Collected data
Segment Open
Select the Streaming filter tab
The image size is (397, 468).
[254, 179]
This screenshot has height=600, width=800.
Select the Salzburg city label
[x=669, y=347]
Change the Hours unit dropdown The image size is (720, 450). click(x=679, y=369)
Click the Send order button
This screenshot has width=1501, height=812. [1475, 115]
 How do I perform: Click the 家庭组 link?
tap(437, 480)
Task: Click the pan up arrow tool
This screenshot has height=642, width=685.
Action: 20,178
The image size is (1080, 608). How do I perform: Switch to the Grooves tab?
Segment Closed
With the records above in view, retype each one exactly.

# RESPONSE BELOW:
Select the Streaming filter tab
The image size is (397, 468).
[254, 179]
This screenshot has height=600, width=800.
Select the Salzburg city label
[x=669, y=347]
Change the Hours unit dropdown The image size is (720, 450). click(x=679, y=369)
Click the Send order button
This screenshot has width=1501, height=812. [1475, 115]
 How do I perform: Click the 家庭组 link?
tap(437, 480)
Task: Click the pan up arrow tool
This screenshot has height=642, width=685.
Action: 20,178
The image size is (1080, 608). How do I perform: Switch to the Grooves tab?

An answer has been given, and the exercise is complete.